Data excerpts:

= = = =

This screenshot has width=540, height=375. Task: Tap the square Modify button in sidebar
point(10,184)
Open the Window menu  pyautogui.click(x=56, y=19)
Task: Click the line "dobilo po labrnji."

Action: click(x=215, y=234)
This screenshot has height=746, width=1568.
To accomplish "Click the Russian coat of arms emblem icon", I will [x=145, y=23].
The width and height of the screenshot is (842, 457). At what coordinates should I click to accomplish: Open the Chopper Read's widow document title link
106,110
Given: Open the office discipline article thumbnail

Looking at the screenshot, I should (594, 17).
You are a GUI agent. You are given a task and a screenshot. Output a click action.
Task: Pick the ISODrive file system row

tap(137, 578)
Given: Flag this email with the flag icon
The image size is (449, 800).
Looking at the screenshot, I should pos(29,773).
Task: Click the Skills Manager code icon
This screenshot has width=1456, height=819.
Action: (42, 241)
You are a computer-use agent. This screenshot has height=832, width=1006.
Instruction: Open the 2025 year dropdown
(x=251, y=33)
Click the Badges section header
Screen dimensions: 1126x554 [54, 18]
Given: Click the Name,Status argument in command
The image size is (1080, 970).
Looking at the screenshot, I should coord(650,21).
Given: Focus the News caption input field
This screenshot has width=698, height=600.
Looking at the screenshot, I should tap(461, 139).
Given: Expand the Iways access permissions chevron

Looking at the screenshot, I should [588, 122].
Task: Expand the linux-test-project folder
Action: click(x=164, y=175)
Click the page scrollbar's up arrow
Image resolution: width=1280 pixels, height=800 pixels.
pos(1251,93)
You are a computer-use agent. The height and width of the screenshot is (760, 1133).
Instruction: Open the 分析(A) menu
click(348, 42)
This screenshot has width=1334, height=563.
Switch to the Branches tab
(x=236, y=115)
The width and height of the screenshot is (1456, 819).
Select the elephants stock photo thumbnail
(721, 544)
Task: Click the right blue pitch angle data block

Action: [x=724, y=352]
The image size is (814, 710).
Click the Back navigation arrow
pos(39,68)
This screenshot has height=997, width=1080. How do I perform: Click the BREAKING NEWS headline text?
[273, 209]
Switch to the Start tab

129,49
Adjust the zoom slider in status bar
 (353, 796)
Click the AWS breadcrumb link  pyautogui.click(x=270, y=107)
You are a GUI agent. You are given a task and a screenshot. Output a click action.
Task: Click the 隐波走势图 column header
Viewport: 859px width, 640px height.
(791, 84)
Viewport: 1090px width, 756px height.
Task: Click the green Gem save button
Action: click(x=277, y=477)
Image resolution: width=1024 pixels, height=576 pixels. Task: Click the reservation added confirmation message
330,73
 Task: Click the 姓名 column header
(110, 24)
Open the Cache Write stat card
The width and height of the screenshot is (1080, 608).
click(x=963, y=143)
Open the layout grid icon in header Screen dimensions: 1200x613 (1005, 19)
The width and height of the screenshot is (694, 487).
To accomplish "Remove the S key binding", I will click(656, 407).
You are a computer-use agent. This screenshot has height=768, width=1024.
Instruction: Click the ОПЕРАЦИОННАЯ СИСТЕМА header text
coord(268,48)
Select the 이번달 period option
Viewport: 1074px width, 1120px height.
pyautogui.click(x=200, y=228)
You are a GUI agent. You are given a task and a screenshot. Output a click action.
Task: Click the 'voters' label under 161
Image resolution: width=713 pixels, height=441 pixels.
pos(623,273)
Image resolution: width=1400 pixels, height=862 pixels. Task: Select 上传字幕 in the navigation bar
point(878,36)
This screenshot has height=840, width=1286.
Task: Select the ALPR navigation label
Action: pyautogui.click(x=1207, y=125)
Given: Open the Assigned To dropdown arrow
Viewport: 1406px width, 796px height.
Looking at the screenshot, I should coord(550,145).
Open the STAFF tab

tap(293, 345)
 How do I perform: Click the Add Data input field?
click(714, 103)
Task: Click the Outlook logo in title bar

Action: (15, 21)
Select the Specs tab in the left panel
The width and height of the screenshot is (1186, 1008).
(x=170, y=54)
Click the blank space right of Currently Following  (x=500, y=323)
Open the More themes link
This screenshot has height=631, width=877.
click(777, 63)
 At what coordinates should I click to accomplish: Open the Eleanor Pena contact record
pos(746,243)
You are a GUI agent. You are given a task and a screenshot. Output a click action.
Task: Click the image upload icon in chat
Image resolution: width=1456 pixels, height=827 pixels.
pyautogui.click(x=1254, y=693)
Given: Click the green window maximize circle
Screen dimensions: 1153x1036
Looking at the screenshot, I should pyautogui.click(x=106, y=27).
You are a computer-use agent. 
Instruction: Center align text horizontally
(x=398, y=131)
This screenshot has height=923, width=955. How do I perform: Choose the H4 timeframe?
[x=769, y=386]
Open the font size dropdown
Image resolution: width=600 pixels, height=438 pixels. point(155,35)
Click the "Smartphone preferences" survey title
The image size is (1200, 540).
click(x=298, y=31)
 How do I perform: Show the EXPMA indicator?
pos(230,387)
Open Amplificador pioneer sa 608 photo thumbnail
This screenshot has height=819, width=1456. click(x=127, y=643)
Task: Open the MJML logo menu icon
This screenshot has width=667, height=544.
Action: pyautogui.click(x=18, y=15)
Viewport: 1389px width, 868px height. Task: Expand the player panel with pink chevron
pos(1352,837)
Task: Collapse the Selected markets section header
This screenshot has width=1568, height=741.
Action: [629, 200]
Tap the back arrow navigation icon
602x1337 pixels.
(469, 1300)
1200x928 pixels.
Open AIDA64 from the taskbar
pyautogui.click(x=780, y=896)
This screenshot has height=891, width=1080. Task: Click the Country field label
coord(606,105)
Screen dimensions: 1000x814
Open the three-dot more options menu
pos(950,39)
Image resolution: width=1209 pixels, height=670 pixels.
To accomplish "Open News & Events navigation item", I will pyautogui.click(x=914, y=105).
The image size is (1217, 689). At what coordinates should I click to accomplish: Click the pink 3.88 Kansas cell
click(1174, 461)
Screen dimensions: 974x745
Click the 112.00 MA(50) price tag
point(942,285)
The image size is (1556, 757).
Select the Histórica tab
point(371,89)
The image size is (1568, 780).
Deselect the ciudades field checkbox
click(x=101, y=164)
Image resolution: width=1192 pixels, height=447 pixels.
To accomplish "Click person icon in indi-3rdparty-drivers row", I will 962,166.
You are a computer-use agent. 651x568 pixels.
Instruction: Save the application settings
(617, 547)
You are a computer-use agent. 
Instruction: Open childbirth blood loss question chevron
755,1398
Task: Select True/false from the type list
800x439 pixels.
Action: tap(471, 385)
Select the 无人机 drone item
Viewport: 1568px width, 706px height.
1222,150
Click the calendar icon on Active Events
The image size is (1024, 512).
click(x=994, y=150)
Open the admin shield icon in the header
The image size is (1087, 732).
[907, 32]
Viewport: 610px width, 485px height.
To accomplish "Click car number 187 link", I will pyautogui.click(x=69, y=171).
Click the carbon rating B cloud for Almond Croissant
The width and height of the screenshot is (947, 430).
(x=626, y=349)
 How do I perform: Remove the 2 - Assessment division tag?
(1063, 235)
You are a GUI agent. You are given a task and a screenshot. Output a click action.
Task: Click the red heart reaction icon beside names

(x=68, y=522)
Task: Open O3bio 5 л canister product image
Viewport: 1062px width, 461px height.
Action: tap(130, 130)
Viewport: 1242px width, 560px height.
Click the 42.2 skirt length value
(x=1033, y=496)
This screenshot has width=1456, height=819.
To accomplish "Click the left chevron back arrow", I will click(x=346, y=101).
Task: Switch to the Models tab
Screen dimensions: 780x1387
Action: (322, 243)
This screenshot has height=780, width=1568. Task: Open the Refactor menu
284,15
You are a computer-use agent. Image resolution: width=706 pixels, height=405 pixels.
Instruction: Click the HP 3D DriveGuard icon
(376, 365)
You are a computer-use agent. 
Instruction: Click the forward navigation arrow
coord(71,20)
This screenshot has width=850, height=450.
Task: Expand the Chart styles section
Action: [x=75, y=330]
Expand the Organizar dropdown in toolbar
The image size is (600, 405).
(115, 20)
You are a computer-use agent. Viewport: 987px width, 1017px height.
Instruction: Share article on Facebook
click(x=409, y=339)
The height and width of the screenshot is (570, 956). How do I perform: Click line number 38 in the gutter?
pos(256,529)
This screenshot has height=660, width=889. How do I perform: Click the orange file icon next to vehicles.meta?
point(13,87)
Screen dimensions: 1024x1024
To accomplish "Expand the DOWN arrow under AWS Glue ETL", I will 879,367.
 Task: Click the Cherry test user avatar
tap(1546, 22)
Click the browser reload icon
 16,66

= = = =

Your task
Lines before the one containing "This screenshot has height=660, width=889." are left out. Repeat that line and all lines after it in the records above exactly.

Exercise solution
This screenshot has height=660, width=889. How do I perform: Click the orange file icon next to vehicles.meta?
point(13,87)
Screen dimensions: 1024x1024
To accomplish "Expand the DOWN arrow under AWS Glue ETL", I will 879,367.
 Task: Click the Cherry test user avatar
tap(1546, 22)
Click the browser reload icon
 16,66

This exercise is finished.